SHORT EXERCISE> Rewrite everything from the line containing "Find the location" down to the line containing "the search bar" as a JSON list of strings, one string per line, omitting blank lines and leaving out the pictures.

LISTING>
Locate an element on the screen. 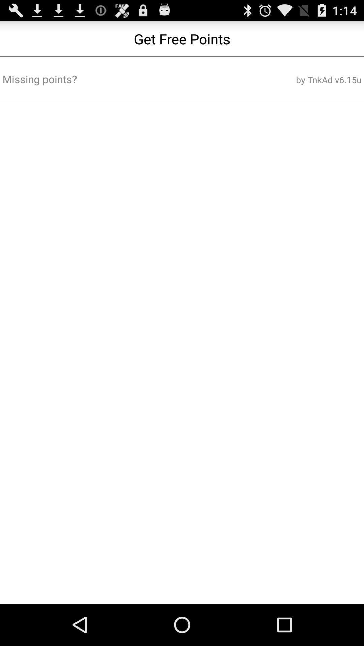  the icon below get free points app is located at coordinates (300, 80).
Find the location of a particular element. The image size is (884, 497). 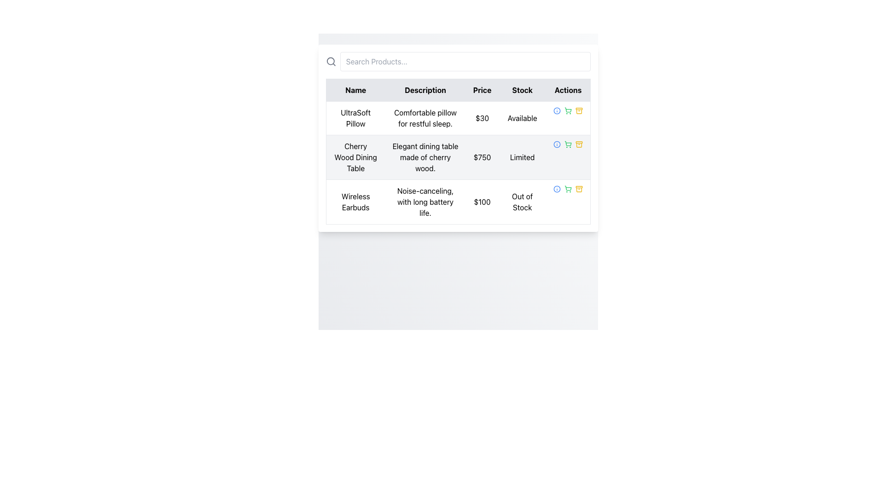

the search bar input field located at the top of the product list is located at coordinates (458, 62).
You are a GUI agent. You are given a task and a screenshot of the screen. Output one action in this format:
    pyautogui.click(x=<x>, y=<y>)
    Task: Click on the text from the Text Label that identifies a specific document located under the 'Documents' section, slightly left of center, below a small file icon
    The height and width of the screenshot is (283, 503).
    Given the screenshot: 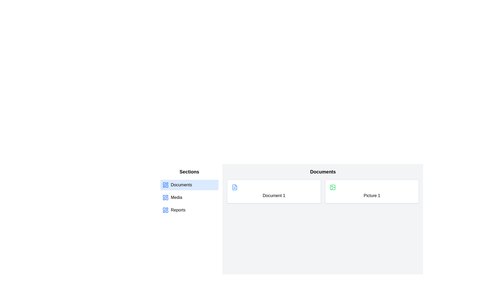 What is the action you would take?
    pyautogui.click(x=273, y=196)
    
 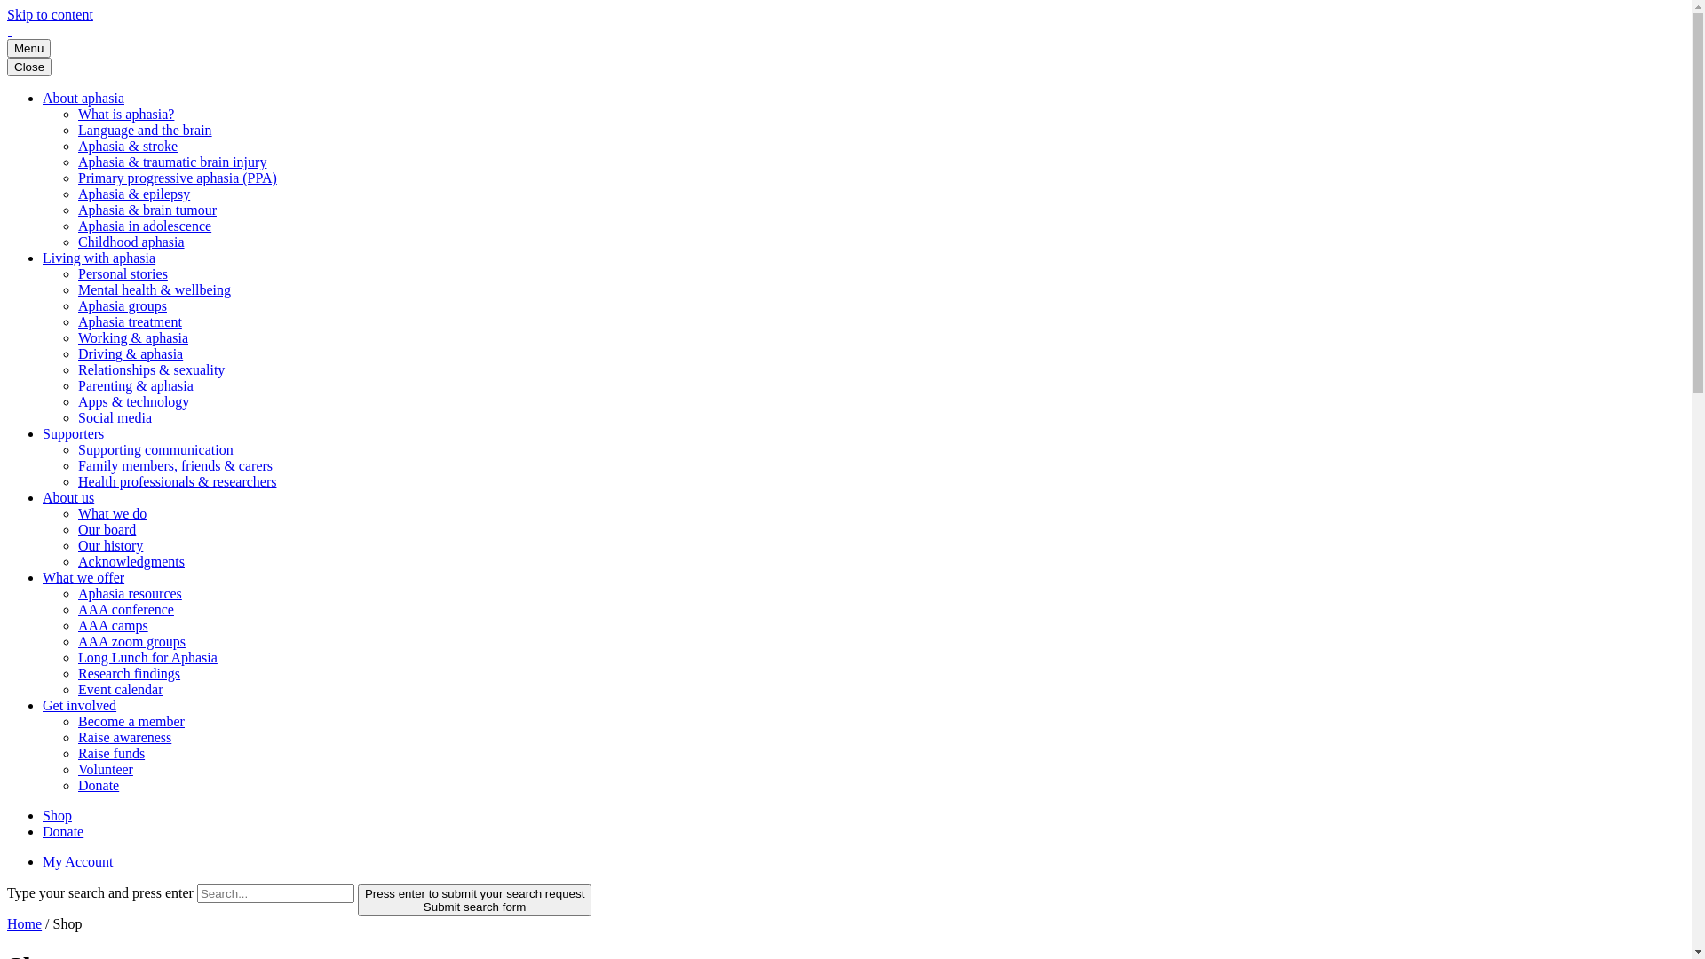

OUTPUT FOR THIS EXERCISE>
[
  "Find the location of a particular element. The image size is (884, 497). ",
  "the search bar input field located at the top of the product list is located at coordinates (458, 62)."
]